Try it, you will find that it's gone. And even if Peak-to-Peak would work as you believe it does, you would still use the time information as to where the individual data points had been located in time. But this information would be required to 'restore' the full set of information.

Of course it's there! We seem to be having a misunderstanding here: a mix-up between how a DSO converts it's sample memory to it's display memory in Normal mode - and then other acquisition modes; these are two distinct and different things

No kiddin'  ;) I assume that we're talking about normal acquisition modes and not about Peak Detect Acquisition Mode (which as you correctly say is something different).

Quote
If my sample length is 14k @ 50ms/div, the sample rate of my DSO is 20kSa/s - or 50us per sample.
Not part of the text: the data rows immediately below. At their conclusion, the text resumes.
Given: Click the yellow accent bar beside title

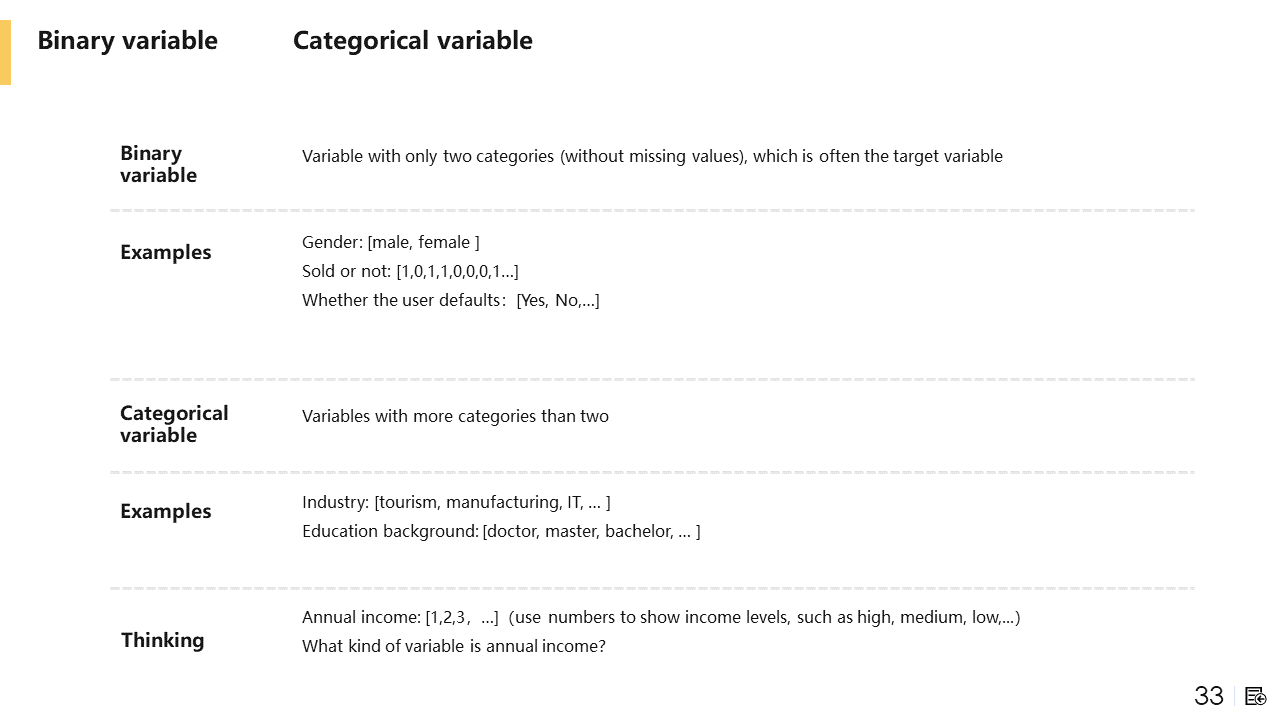Looking at the screenshot, I should pos(5,52).
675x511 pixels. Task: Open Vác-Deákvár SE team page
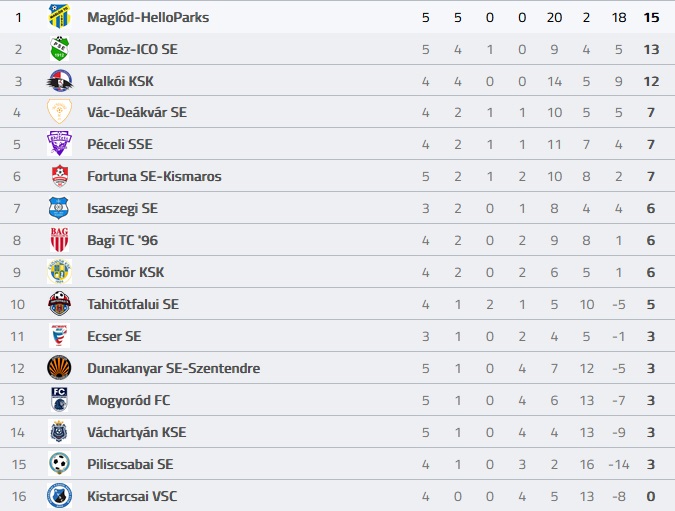(x=137, y=112)
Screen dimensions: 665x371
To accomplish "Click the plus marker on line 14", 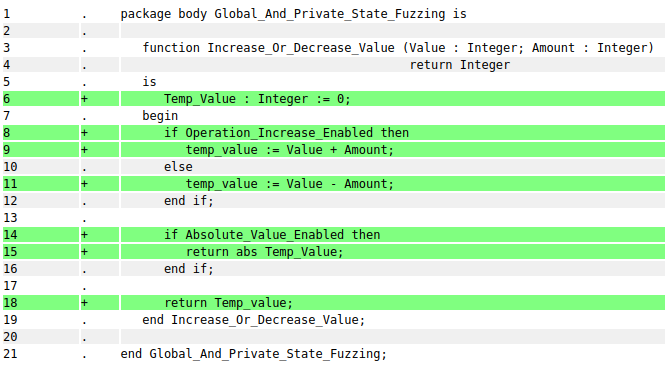I will [84, 234].
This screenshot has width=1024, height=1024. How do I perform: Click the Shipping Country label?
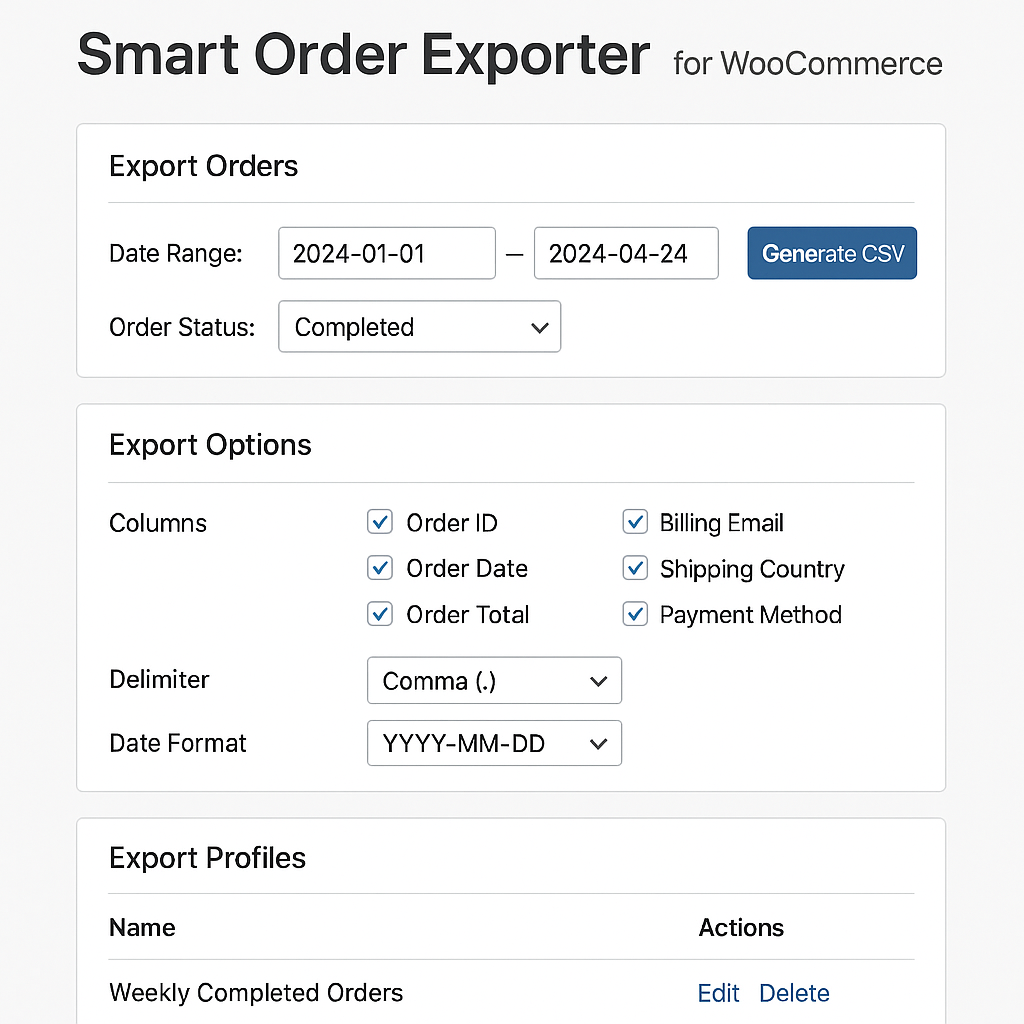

OTOH, my waveform display area is 700 pixels wide - which means that each pixel is equivalent to 20 samples - which can be reduced by either decimation OR peak-to-peak

BTW: all these methods are called 'Decimation', because that is what they do. What Yokogawa labels 'Decimation' on their marketing sheet is actually '1-n Decimation', then there is Peak-to-Peak Decimation (also called 'Peak Detect Decimation', again not the same as Peak Detect Acquisition Mode), Decimation by Binning, Decimation by Resampling, Rho mean square Decimation, and a few others. They all have in common to reduce the amount of data.

Quote
- binning makes no sense in this regard (except perhaps if taking a third dimension [grading] into consideration). But if I stop my DSO, I can zoom and SEE the samples at 50us spacing - so nothing has been lost.

It's indeed possible that you see the data points when zooming. Most scopes do Decimation not only during the acquisition cycle but everytime the screen content changes, i.e. when you zoom. Decimation can happen during any phase and when and what is done depends on the specific design of the scope. Unfortunately it's very hard to find any details about this even for scopes from the big names, and I guess it's even worse for the Chinese brands.

Quote
Now I have no knowledge of which technique my Rigol uses for reducing sample data to display data - but I suspect, due to it's low cost, that it's likely decimation.

It's probably either 1-n Decimation or Peak-to-Peak Decimation, as these are the methods that require the least processing power.

Quote
But I'll have to think up an experiment to try to capture it.

Taking your above example of 20kSa/s sample rate (50us sample period), I'd feed the scope with a series (i.e. 10) of 50-100us pulses with varying amplitude (i.e. stairs or alternating) in single shot mode, and then try to find every pulse in your non-zoomed image. Depending on the method used for Decimation in your scope, a few or most of them will be lost.
« Last Edit: May 17, 2013, 09:22:21 am by Wuerstchenhund »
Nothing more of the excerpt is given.